SUPPLIED DATA:
+ + +
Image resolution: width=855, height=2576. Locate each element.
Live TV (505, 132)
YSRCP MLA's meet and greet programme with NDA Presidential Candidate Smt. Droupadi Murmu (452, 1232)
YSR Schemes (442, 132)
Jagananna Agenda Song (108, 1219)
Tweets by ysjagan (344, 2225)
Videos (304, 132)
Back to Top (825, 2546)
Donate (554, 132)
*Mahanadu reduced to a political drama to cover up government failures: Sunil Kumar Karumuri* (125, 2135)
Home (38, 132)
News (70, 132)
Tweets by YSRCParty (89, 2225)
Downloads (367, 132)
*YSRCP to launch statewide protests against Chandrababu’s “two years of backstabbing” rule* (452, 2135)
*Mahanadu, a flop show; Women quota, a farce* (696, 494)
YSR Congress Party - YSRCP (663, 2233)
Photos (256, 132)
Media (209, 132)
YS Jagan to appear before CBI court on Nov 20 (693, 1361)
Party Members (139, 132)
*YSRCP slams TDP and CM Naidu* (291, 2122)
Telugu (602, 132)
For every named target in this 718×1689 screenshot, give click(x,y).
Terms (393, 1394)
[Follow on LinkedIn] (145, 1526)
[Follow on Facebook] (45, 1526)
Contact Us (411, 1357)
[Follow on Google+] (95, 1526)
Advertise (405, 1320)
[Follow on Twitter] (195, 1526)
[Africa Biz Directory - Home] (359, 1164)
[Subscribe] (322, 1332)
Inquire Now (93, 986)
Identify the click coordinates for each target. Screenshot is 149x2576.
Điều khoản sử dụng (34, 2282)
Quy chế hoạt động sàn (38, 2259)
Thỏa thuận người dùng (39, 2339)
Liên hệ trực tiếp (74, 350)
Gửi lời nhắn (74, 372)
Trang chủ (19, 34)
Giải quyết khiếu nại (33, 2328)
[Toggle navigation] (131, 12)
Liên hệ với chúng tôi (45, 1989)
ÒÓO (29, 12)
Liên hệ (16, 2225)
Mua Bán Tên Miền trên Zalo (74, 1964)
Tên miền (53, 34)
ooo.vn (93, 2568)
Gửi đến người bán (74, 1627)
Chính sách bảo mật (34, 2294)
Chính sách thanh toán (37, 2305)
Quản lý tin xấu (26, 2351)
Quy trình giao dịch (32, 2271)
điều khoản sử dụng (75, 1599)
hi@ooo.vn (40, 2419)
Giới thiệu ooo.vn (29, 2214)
+ + +
THE EXERCISE: Turn all the entries above into a Markdown table with two columns, No. for the row number and Entry for the line, and omit any blank lines.

SOLUTION FOR THIS TASK:
| No. | Entry |
|---|---|
| 1 | Image resolution: width=855, height=2576. Locate each element. |
| 2 | Live TV (505, 132) |
| 3 | YSRCP MLA's meet and greet programme with NDA Presidential Candidate Smt. Droupadi Murmu (452, 1232) |
| 4 | YSR Schemes (442, 132) |
| 5 | Jagananna Agenda Song (108, 1219) |
| 6 | Tweets by ysjagan (344, 2225) |
| 7 | Videos (304, 132) |
| 8 | Back to Top (825, 2546) |
| 9 | Donate (554, 132) |
| 10 | *Mahanadu reduced to a political drama to cover up government failures: Sunil Kumar Karumuri* (125, 2135) |
| 11 | Home (38, 132) |
| 12 | News (70, 132) |
| 13 | Tweets by YSRCParty (89, 2225) |
| 14 | Downloads (367, 132) |
| 15 | *YSRCP to launch statewide protests against Chandrababu’s “two years of backstabbing” rule* (452, 2135) |
| 16 | *Mahanadu, a flop show; Women quota, a farce* (696, 494) |
| 17 | YSR Congress Party - YSRCP (663, 2233) |
| 18 | Photos (256, 132) |
| 19 | Media (209, 132) |
| 20 | YS Jagan to appear before CBI court on Nov 20 (693, 1361) |
| 21 | Party Members (139, 132) |
| 22 | *YSRCP slams TDP and CM Naidu* (291, 2122) |
| 23 | Telugu (602, 132) |
| 24 | For every named target in this 718×1689 screenshot, give click(x,y). |
| 25 | Terms (393, 1394) |
| 26 | [Follow on LinkedIn] (145, 1526) |
| 27 | [Follow on Facebook] (45, 1526) |
| 28 | Contact Us (411, 1357) |
| 29 | [Follow on Google+] (95, 1526) |
| 30 | Advertise (405, 1320) |
| 31 | [Follow on Twitter] (195, 1526) |
| 32 | [Africa Biz Directory - Home] (359, 1164) |
| 33 | [Subscribe] (322, 1332) |
| 34 | Inquire Now (93, 986) |
| 35 | Identify the click coordinates for each target. Screenshot is 149x2576. |
| 36 | Điều khoản sử dụng (34, 2282) |
| 37 | Quy chế hoạt động sàn (38, 2259) |
| 38 | Thỏa thuận người dùng (39, 2339) |
| 39 | Liên hệ trực tiếp (74, 350) |
| 40 | Gửi lời nhắn (74, 372) |
| 41 | Trang chủ (19, 34) |
| 42 | Giải quyết khiếu nại (33, 2328) |
| 43 | [Toggle navigation] (131, 12) |
| 44 | Liên hệ với chúng tôi (45, 1989) |
| 45 | ÒÓO (29, 12) |
| 46 | Liên hệ (16, 2225) |
| 47 | Mua Bán Tên Miền trên Zalo (74, 1964) |
| 48 | Tên miền (53, 34) |
| 49 | ooo.vn (93, 2568) |
| 50 | Gửi đến người bán (74, 1627) |
| 51 | Chính sách bảo mật (34, 2294) |
| 52 | Chính sách thanh toán (37, 2305) |
| 53 | Quản lý tin xấu (26, 2351) |
| 54 | Quy trình giao dịch (32, 2271) |
| 55 | điều khoản sử dụng (75, 1599) |
| 56 | hi@ooo.vn (40, 2419) |
| 57 | Giới thiệu ooo.vn (29, 2214) |